Autres douceurs

CLAFOUTIS KIWI COCO

Mardi 10 janvier 2015

J’ai eu la chance cet hiver d’avoir une belle cagette de kiwi sortie tout droit du jardin de mes beaux-parents… Ceux-ci ont l’avantage de bien se conserver dans un endroit frais. Du coup, à l’occasion d’un dîner entre amis, j’ai pu improviser un petit dessert qui n’a pas eu l’occasion de faire de vieux os dans son plat de présentation.

Un clafoutis oui, mais avec du lait de coco, qui se marie tellement bien avec le kiwi, le tout IG bas pour ne rien gâcher, et sans que personne ne s’en aperçoive, un genre de dessert de luxe qui satisfait à la fois les gourmands et les soucieux de diététique :) Que demander de plus ?

Ah si, une préparation toute simple au final :)

Clafoutis kiwi coco

Pour un clafoutis :

– 7 kiwis épluchés détaillés en cubes
– 300 ml de lait de coco
– 100g de fructose
– 4 œufs + 2 blancs
– 3 càs (environ 20g) de farine d’orge mondée
– 20g de sucre de coco

Battre les œufs avec le fructose.
Ajouter la farine et le lait de coco, mixer le tout soigneusement au mixeur plongeur quelques instants pour parfaire l’homogénéisation et battre davantage les œufs.

Disposer les 2/3 des morceaux de kiwis dans un plat huilé.
Verser l’appareil dessus, puis disposer les derniers morceaux de kiwis.

Enfourner à 170° pendant 50 minutes. 10 minutes avant la fin, saupoudrer la surface du clafoutis avec le sucre de coco.

Laisser refroidir avant de déguster :)

Je l’ai servi notamment avec un petit coulis d’ananas maison…

GLACE A LA RHUBARBE

Samedi 15 juin 2014

J’ai la chance d’avoir dans un petit coin de jardin un pied de rhubarbe qui chaque année, produit généreusement de nombreuses tiges.

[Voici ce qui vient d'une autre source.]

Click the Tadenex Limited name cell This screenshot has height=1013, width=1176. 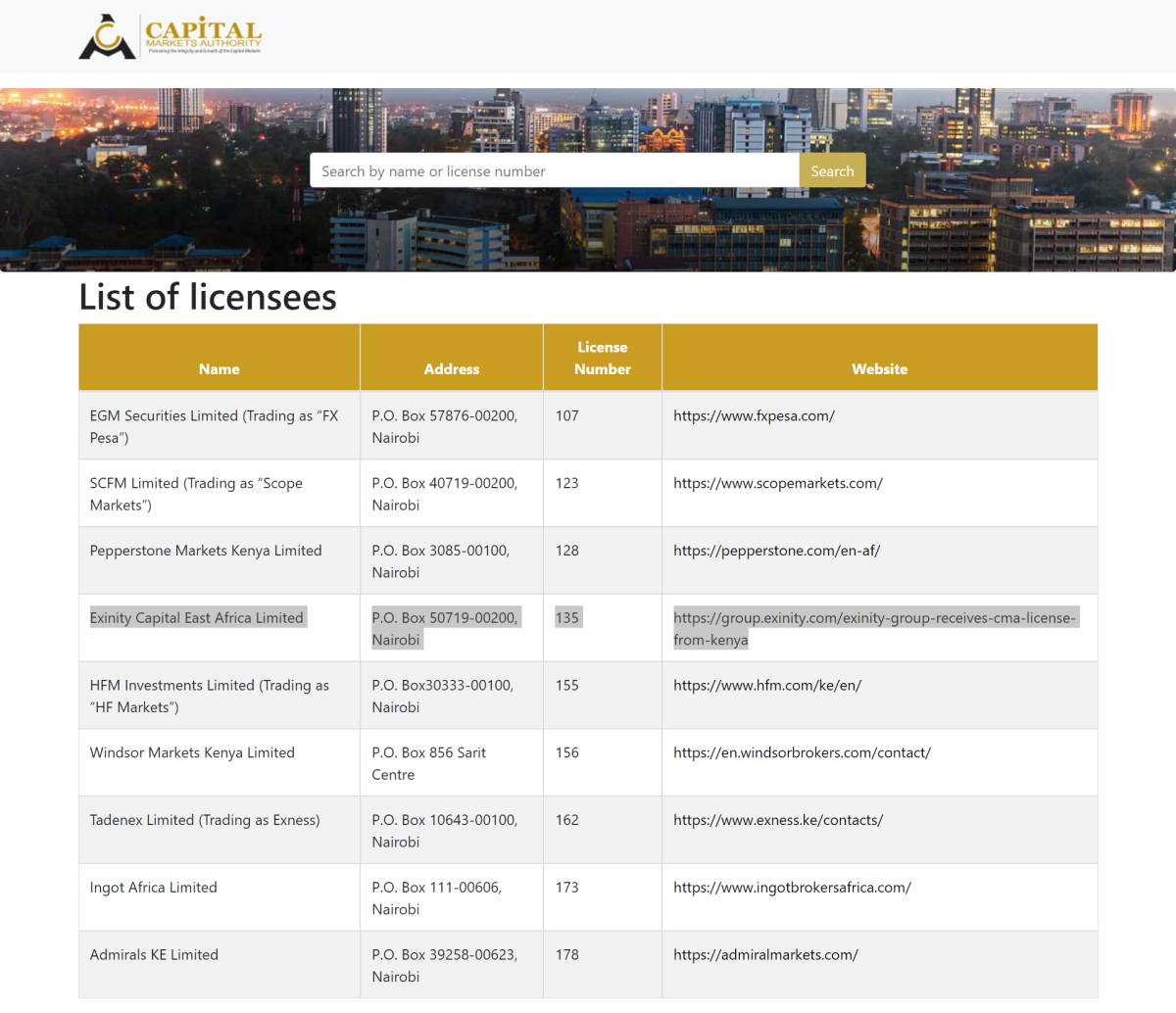tap(205, 820)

Seulement, même si je suis bienheureuse d’admirer ces belles branches, j’avoue toujours procrastiner un peu avant d’envisager concrètement de la récolter. Tout simplement parce que je ne suis pas d’une nature très patiente, et que la rhubarbe à préparer demande un peu de temps et de patience à l’épluchage, à l’instar des tiges de blettes.

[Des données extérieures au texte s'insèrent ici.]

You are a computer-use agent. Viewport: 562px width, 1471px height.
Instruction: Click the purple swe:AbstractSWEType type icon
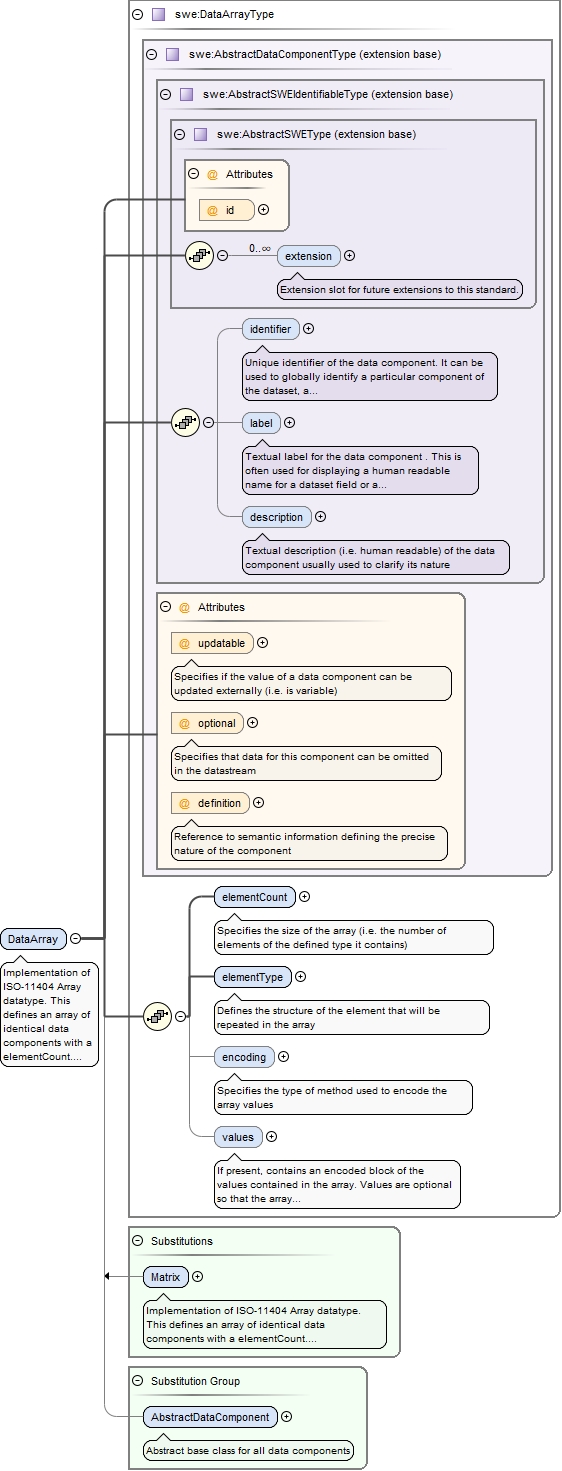[x=200, y=134]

Bon sauf que là, quand même, il fallait que je prenne le taureau par les cornes (vu que c’est mon signe astrologique, je fais un bon mot qui me fait bien sourire…) :)

Je vais donc voir mon homme et lui demande : que préfères-tu, une tarte ou une glace ? Et lui de me répondre : une glace, ça changera, ta tarte, même si je l’adore, je la connais déjà. Vous l’aurez donc noté, l’envie de découverte est toujours présente à la maison ;)

Du coup, je me suis lancée dans le façonnage d’une petite glace maison. Au départ partie sur un sorbet, celui-ci a viré en glace lorsque je me suis rendue compte que je souhaitais apporter une douceur onctueuse à ce dessert tout tendre et frais. Il en est ressorti une glace un brin régressive, qui a pu faire l’unanimité, le tout en préservant un IG correct grâce au fructose en remplacement du sucre.

Pour cette recette, la sorbetière sera votre grande alliée. Vous pouvez la tenter sans, avec un bac à glace à positionner au congélateur, que vous devrez alors brasser régulièrement pour casser les morceaux, voire, à la prise définitive, donner un coup de mixeur pour qu’elle soit plus onctueuse.

Glace rhubarbe

 

Pour une belle barquette :

–       500g de rhubarbe
–       150g de fructose
–       150 ml d’eau
–       jus d’un demi citron
–       ½ boite de lait concentré non sucré (environ 180 ml)

Faire un sirop avec le fructose et l’eau. N’attendez pas qu’il brunisse, vous pourriez vous endormir devant votre casserole… Vous sentirez une belle odeur de caramel qui vous indiquera la maturité de votre sirop.

A cet instant, ajouter la rhubarbe épluchée en tronçons.

Laisser mijoter et compoter jusqu’à ce que la rhubarbe soit fondante. Cesser le feu, ajouter le jus de citron.

Laisser tiédir et mettre en sorbetière. Faire prendre en partie, puis ajouter le lait concentré et laisser prendre totalement.

Cette glace, comme la majorité des glaces maison, est meilleure à la sortie de la sorbetière. Cela étant, elle se conserve parfaitement au congélateur. Vous pouvez alors la sortir 1/2h avant sa dégustation, au réfrigérateur pour un ramollissement doux sans qu’elle ne fonde.